» Goal of the exercise:
Please write out every record exactly, but keep any images out of it.

● ● ● ●

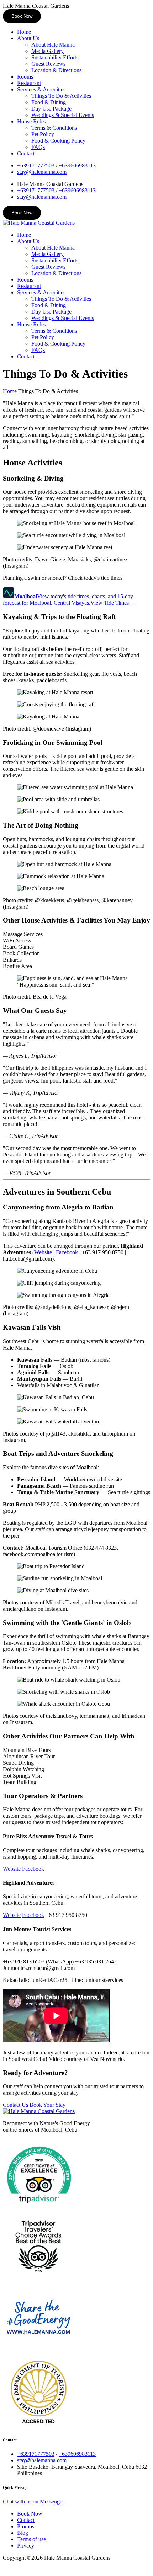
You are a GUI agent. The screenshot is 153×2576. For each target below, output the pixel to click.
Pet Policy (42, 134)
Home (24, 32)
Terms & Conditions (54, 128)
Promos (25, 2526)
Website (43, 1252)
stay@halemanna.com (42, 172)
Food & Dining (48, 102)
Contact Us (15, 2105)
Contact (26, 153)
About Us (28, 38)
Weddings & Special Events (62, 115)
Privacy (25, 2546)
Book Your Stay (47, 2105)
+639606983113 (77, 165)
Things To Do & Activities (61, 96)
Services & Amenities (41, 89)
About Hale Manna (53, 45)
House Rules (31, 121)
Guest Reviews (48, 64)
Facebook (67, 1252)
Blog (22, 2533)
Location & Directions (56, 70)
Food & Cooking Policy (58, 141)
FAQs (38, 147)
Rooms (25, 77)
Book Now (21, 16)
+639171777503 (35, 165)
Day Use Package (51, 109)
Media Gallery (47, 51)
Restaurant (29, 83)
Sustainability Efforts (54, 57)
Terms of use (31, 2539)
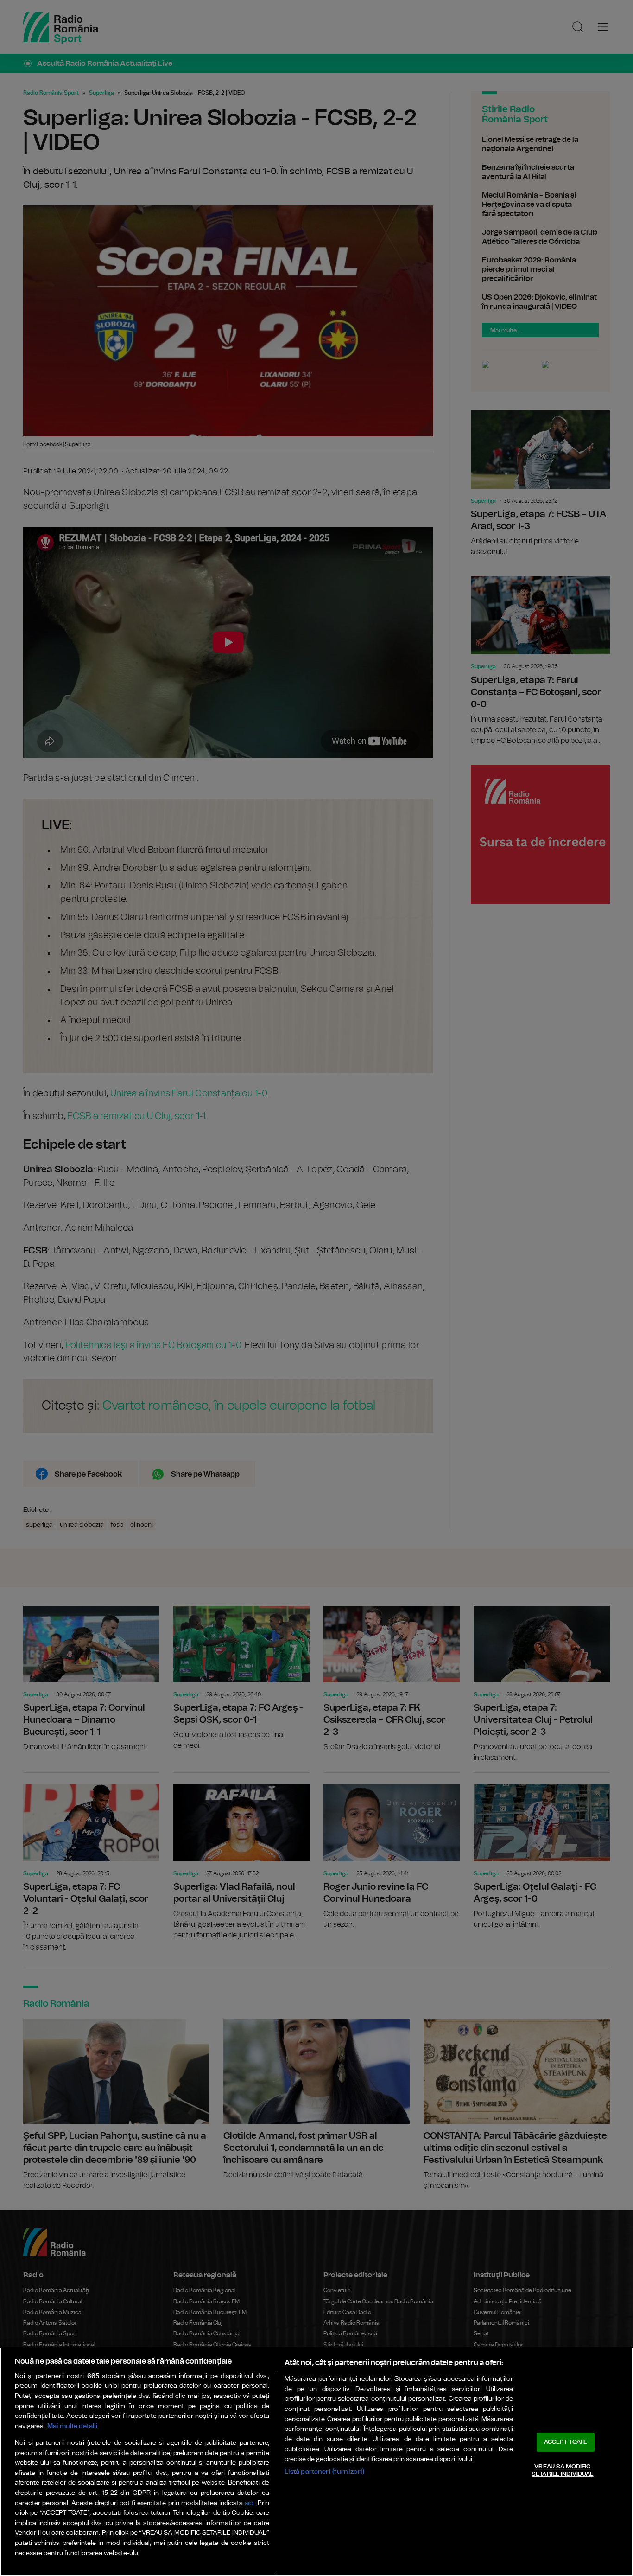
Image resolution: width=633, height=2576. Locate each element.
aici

● ● ● ●

» Result of the task:
You are a GUI agent. The screenshot is 153×2576. For each target below, output the pixel to click.
Pet Policy (42, 134)
Home (24, 32)
Terms & Conditions (54, 128)
Promos (25, 2526)
Website (43, 1252)
stay@halemanna.com (42, 172)
Food & Dining (48, 102)
Contact Us (15, 2105)
Contact (26, 153)
About Us (28, 38)
Weddings & Special Events (62, 115)
Privacy (25, 2546)
Book Your Stay (47, 2105)
+639606983113 (77, 165)
Things To Do & Activities (61, 96)
Services & Amenities (41, 89)
About Hale Manna (53, 45)
House Rules (31, 121)
Guest Reviews (48, 64)
Facebook (67, 1252)
Blog (22, 2533)
Location & Directions (56, 70)
Food & Cooking Policy (58, 141)
FAQs (38, 147)
Rooms (25, 77)
Book Now (21, 16)
+639171777503 (35, 165)
Day Use Package (51, 109)
Media Gallery (47, 51)
Restaurant (29, 83)
Sustainability Efforts (54, 57)
Terms of use (31, 2539)
Image resolution: width=633, height=2576. Locate each element.
aici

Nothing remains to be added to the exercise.